*** Dataset entries ***

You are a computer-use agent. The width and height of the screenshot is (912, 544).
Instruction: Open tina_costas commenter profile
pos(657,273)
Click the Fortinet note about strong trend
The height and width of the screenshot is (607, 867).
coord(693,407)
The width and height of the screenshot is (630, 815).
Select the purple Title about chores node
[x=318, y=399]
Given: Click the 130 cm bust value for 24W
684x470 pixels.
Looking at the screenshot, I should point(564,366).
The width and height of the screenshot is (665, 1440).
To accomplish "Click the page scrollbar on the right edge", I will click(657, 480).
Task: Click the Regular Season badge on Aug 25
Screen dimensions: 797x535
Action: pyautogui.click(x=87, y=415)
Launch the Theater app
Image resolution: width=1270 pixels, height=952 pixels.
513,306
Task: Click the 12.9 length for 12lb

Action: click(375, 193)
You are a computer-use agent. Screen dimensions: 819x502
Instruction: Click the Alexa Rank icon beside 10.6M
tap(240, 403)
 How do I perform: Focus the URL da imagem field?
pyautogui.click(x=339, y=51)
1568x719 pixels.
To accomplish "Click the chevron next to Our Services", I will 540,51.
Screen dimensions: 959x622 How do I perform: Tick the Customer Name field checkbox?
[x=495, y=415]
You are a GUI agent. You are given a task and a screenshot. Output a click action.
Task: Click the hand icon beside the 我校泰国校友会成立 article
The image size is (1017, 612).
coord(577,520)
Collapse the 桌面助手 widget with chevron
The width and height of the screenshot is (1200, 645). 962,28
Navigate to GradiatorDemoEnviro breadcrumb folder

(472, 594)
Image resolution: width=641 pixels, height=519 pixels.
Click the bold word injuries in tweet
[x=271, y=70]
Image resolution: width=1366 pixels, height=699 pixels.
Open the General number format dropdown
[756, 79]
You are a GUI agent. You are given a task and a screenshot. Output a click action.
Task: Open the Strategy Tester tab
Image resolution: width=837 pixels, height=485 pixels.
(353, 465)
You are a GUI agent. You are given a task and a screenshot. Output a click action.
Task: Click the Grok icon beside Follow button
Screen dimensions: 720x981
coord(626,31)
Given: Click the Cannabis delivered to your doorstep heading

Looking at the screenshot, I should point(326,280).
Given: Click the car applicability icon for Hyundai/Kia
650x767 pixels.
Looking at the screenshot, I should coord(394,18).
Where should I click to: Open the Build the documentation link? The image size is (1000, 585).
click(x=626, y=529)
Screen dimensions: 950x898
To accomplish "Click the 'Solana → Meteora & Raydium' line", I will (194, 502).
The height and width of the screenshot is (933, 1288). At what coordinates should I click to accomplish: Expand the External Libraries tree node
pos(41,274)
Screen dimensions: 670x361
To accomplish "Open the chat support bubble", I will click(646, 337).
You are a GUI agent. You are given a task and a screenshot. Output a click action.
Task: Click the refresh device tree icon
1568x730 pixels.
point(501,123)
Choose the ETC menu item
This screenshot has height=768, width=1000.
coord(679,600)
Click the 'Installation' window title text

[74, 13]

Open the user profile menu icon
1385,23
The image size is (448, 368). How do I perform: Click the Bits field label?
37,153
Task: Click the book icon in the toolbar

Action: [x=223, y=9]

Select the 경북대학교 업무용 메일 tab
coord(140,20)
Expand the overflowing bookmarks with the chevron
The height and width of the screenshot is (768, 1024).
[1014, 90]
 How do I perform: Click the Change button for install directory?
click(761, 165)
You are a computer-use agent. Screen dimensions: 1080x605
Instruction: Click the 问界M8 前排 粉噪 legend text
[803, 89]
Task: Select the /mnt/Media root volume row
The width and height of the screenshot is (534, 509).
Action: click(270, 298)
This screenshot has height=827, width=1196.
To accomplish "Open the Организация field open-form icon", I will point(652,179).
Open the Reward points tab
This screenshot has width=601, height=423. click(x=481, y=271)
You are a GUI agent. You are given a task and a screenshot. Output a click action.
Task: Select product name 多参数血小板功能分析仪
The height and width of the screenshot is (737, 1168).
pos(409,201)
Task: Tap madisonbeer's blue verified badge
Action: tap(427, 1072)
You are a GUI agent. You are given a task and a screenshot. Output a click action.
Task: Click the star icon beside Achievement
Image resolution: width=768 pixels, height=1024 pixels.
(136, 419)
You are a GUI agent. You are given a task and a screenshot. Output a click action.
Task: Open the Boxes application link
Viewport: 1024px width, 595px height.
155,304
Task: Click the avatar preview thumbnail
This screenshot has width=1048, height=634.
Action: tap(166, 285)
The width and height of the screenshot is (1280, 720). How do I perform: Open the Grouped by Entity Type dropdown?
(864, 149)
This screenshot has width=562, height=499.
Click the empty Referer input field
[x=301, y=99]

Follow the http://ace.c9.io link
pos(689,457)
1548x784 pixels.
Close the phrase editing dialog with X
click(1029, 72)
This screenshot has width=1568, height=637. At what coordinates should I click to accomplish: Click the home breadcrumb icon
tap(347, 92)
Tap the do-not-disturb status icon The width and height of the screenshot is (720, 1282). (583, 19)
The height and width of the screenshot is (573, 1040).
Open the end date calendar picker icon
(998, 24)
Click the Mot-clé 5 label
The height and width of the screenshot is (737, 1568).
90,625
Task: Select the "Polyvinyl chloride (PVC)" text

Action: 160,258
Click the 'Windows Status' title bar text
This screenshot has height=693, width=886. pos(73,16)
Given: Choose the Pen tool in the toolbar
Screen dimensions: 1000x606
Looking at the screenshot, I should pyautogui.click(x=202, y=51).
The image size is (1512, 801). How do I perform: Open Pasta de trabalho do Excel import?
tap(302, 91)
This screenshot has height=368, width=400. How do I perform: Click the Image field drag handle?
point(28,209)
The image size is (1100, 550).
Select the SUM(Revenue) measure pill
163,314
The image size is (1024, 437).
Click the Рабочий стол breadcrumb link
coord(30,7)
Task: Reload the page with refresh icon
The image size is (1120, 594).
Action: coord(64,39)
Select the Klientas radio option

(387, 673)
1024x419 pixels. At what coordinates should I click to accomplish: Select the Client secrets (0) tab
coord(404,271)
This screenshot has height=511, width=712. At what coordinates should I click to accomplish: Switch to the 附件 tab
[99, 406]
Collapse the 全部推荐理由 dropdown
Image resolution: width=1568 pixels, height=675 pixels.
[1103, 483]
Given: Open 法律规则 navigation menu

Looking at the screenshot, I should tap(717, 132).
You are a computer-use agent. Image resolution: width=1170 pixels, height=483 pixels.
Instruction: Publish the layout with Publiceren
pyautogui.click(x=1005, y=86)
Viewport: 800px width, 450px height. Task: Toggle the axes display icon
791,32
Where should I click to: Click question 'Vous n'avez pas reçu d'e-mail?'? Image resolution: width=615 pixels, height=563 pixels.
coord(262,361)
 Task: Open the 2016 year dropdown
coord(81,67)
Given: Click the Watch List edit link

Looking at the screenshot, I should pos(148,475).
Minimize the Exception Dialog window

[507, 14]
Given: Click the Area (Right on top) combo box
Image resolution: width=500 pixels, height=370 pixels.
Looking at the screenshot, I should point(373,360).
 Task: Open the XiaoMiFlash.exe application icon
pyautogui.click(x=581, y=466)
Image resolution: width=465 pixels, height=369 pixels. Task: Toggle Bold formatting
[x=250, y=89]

***

Prompt: Print exactly the lines from the beginning of the entries through the line with "Image resolution: width=1366". Output nothing more.

Solution to this problem:
You are a computer-use agent. The width and height of the screenshot is (912, 544).
Instruction: Open tina_costas commenter profile
pos(657,273)
Click the Fortinet note about strong trend
The height and width of the screenshot is (607, 867).
coord(693,407)
The width and height of the screenshot is (630, 815).
Select the purple Title about chores node
[x=318, y=399]
Given: Click the 130 cm bust value for 24W
684x470 pixels.
Looking at the screenshot, I should point(564,366).
The width and height of the screenshot is (665, 1440).
To accomplish "Click the page scrollbar on the right edge", I will click(657, 480).
Task: Click the Regular Season badge on Aug 25
Screen dimensions: 797x535
Action: pyautogui.click(x=87, y=415)
Launch the Theater app
Image resolution: width=1270 pixels, height=952 pixels.
513,306
Task: Click the 12.9 length for 12lb

Action: click(375, 193)
You are a computer-use agent. Screen dimensions: 819x502
Instruction: Click the Alexa Rank icon beside 10.6M
tap(240, 403)
 How do I perform: Focus the URL da imagem field?
pyautogui.click(x=339, y=51)
1568x719 pixels.
To accomplish "Click the chevron next to Our Services", I will 540,51.
Screen dimensions: 959x622 How do I perform: Tick the Customer Name field checkbox?
[x=495, y=415]
You are a GUI agent. You are given a task and a screenshot. Output a click action.
Task: Click the hand icon beside the 我校泰国校友会成立 article
The image size is (1017, 612).
coord(577,520)
Collapse the 桌面助手 widget with chevron
The width and height of the screenshot is (1200, 645). 962,28
Navigate to GradiatorDemoEnviro breadcrumb folder

(472, 594)
Image resolution: width=641 pixels, height=519 pixels.
Click the bold word injuries in tweet
[x=271, y=70]
Image resolution: width=1366 pixels, height=699 pixels.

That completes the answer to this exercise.